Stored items
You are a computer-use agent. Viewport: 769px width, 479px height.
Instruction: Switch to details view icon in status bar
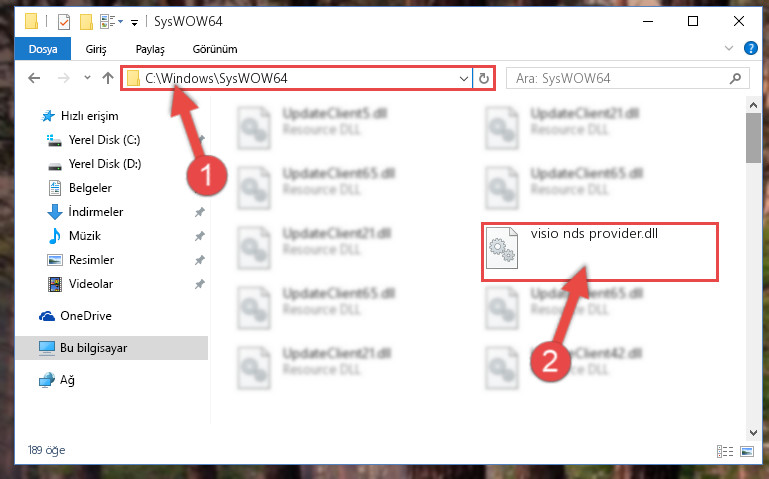[724, 451]
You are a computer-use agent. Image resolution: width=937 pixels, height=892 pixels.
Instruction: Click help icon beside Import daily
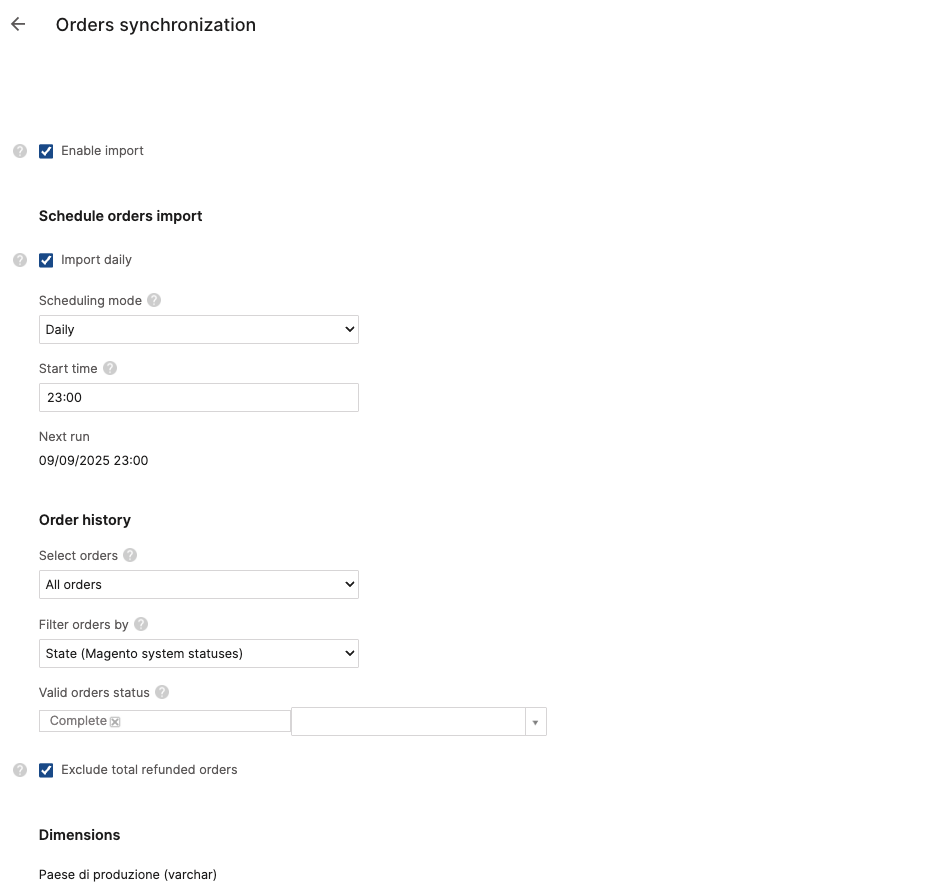click(19, 260)
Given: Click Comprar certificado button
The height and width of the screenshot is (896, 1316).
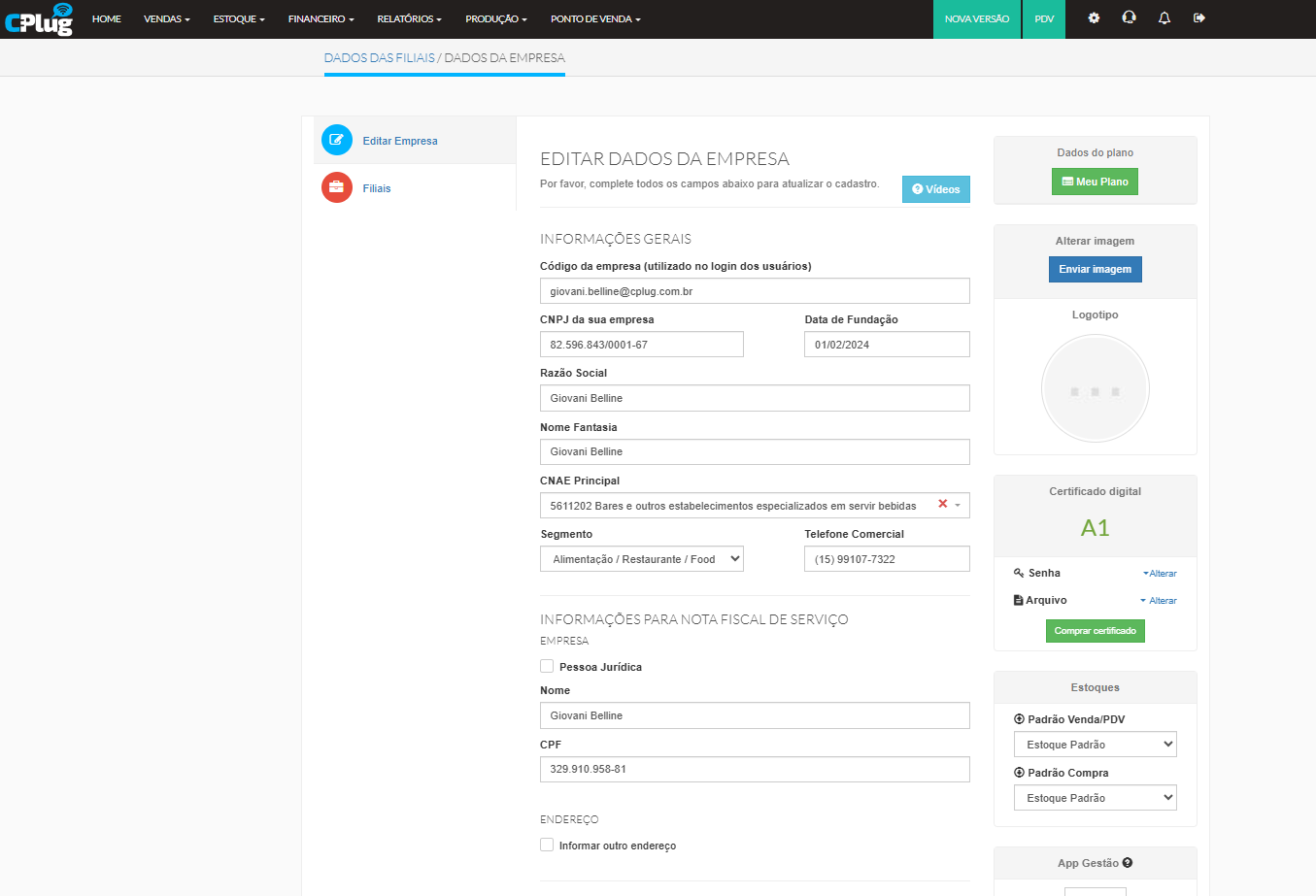Looking at the screenshot, I should (x=1095, y=631).
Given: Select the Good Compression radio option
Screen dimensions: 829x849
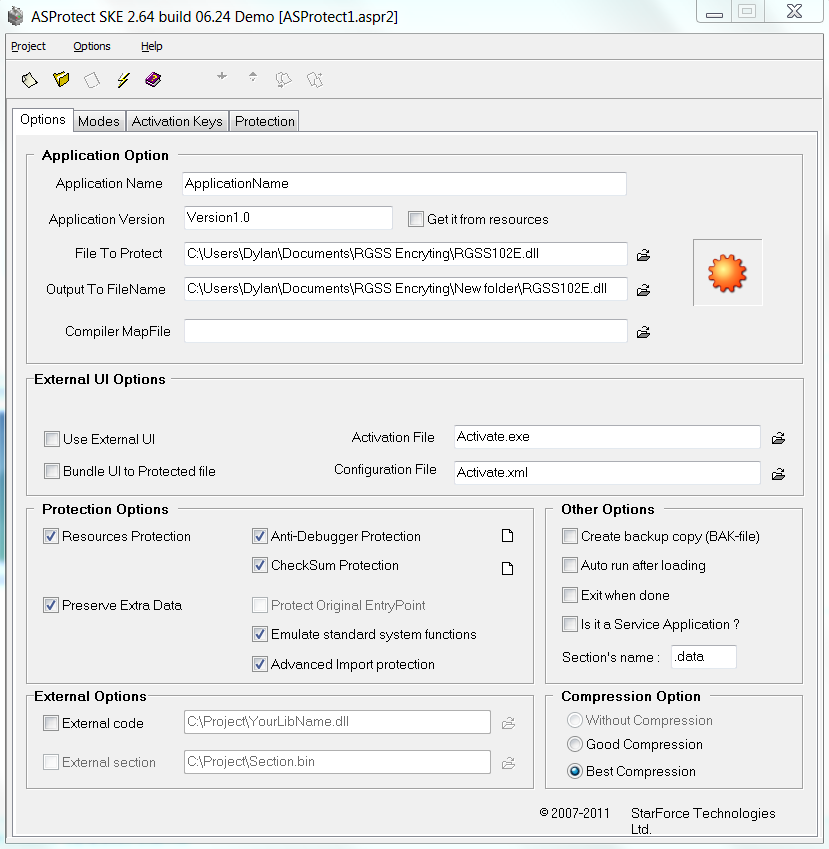Looking at the screenshot, I should (x=575, y=744).
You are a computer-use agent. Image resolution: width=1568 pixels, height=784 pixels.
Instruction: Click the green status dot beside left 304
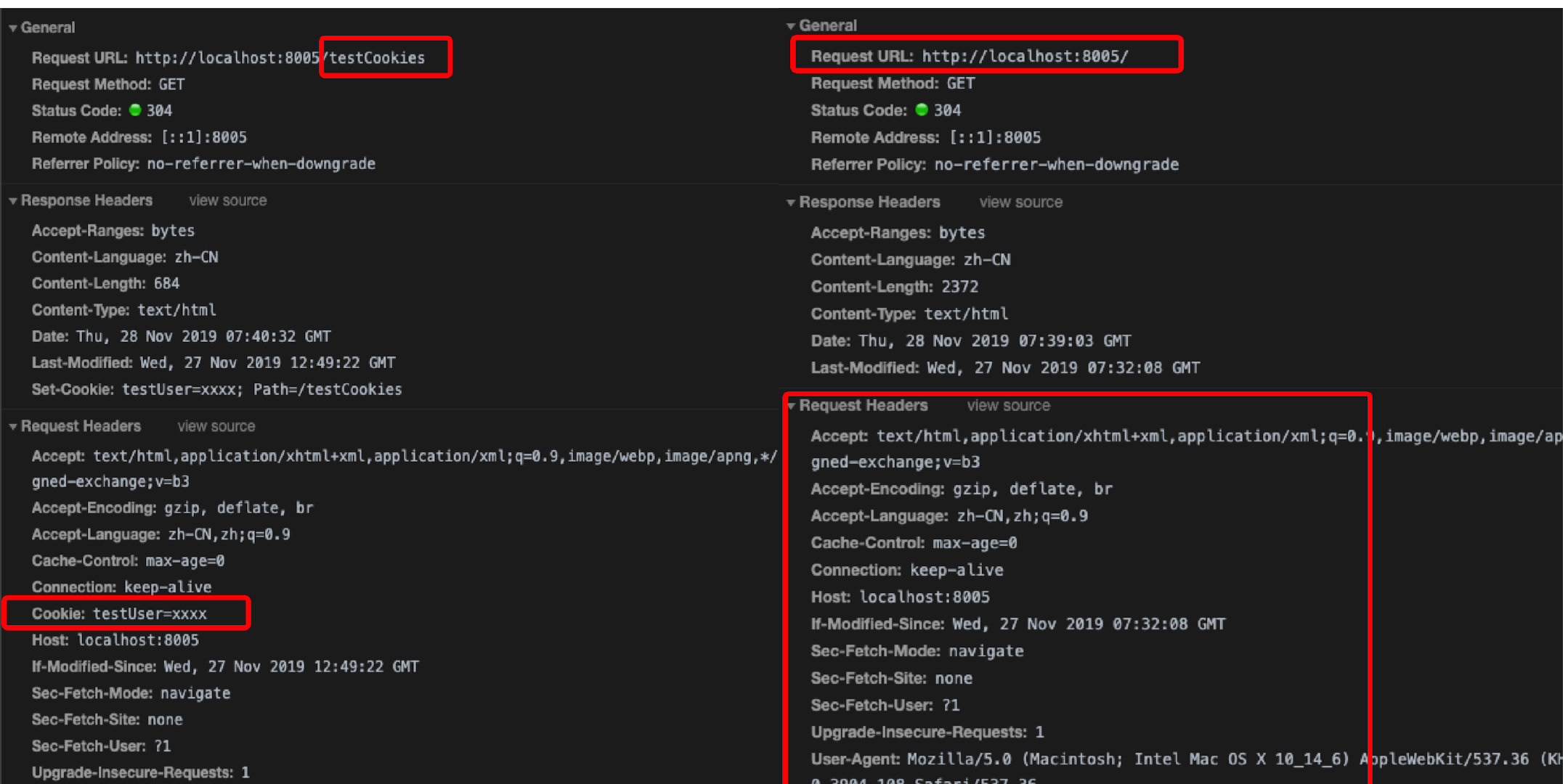(135, 110)
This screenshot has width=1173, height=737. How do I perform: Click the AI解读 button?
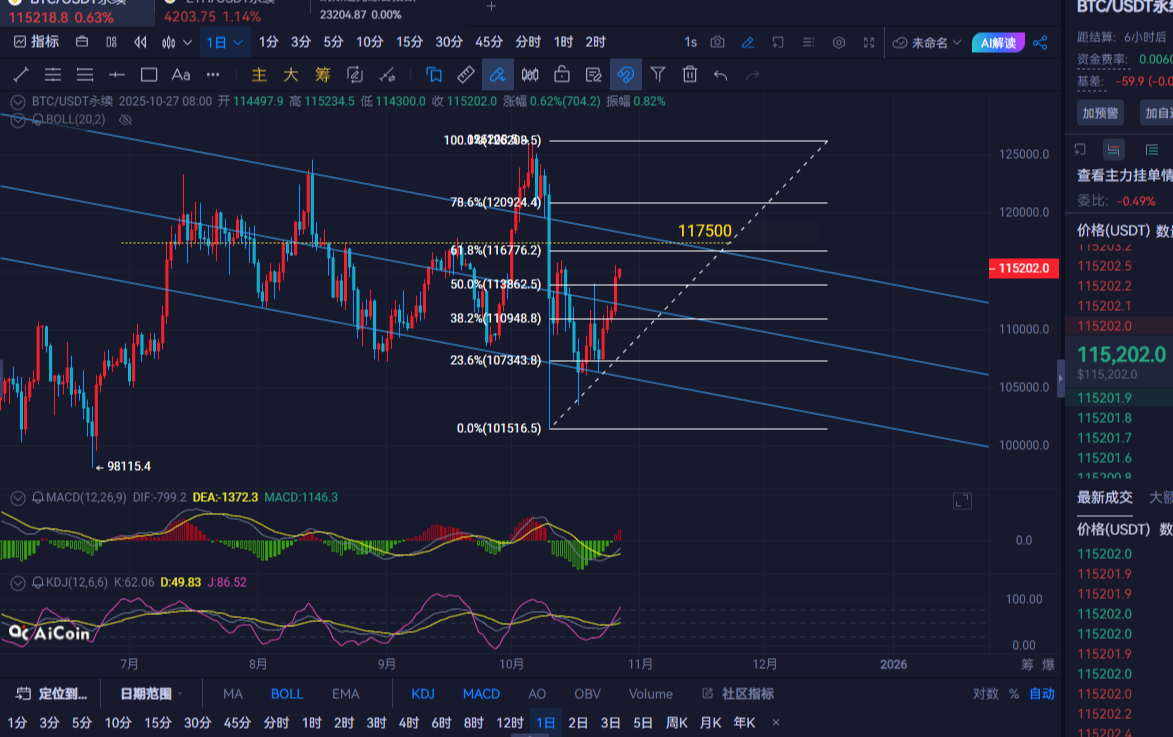(x=998, y=42)
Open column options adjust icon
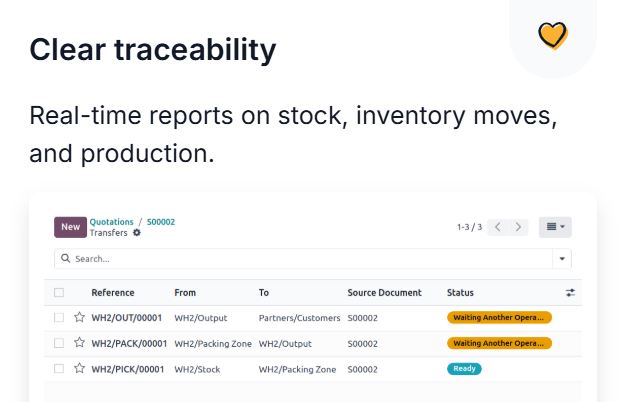Screen dimensions: 630x402 click(x=570, y=292)
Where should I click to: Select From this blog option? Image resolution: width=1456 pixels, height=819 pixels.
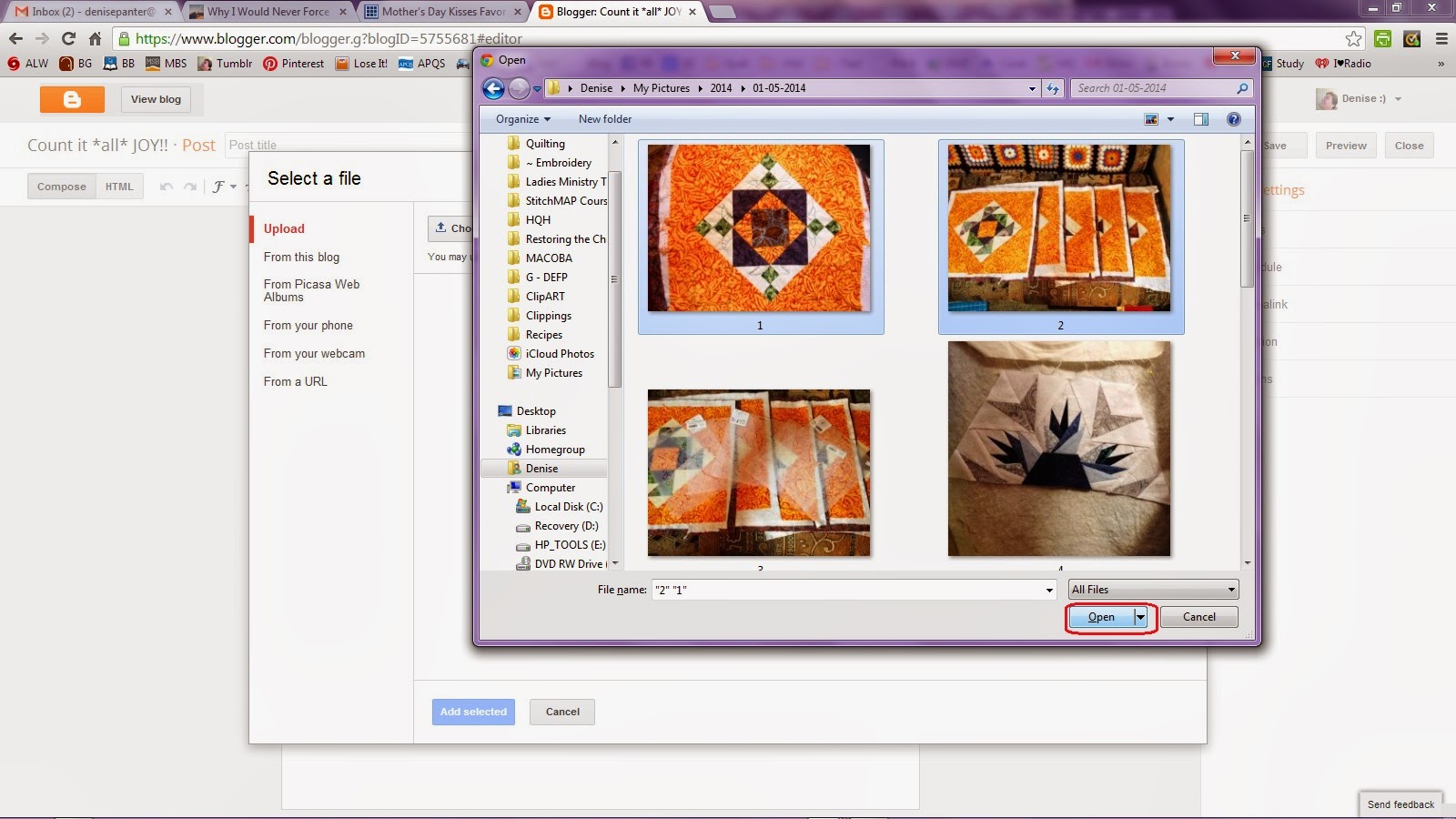[301, 257]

Exercise objective - The data must be printed exactly, image-free.

The completed task -
You are a computer-use agent. Viewport: 769px width, 479px height.
Instruction: Switch to details view icon in status bar
[724, 451]
You are a computer-use agent. Image resolution: width=937 pixels, height=892 pixels.
Instruction: Click help icon beside Import daily
click(19, 260)
Given: Click Comprar certificado button
The height and width of the screenshot is (896, 1316).
Looking at the screenshot, I should (x=1095, y=631).
Given: Select the Good Compression radio option
Screen dimensions: 829x849
Looking at the screenshot, I should (x=575, y=744).
You are a computer-use agent. Image resolution: width=1568 pixels, height=784 pixels.
Instruction: Click the green status dot beside left 304
(135, 110)
This screenshot has width=1173, height=737. How do I perform: Click the AI解读 button?
(x=998, y=42)
Open column options adjust icon
Screen dimensions: 630x402 click(x=570, y=292)
Where should I click to: Select From this blog option? Image resolution: width=1456 pixels, height=819 pixels.
[301, 257]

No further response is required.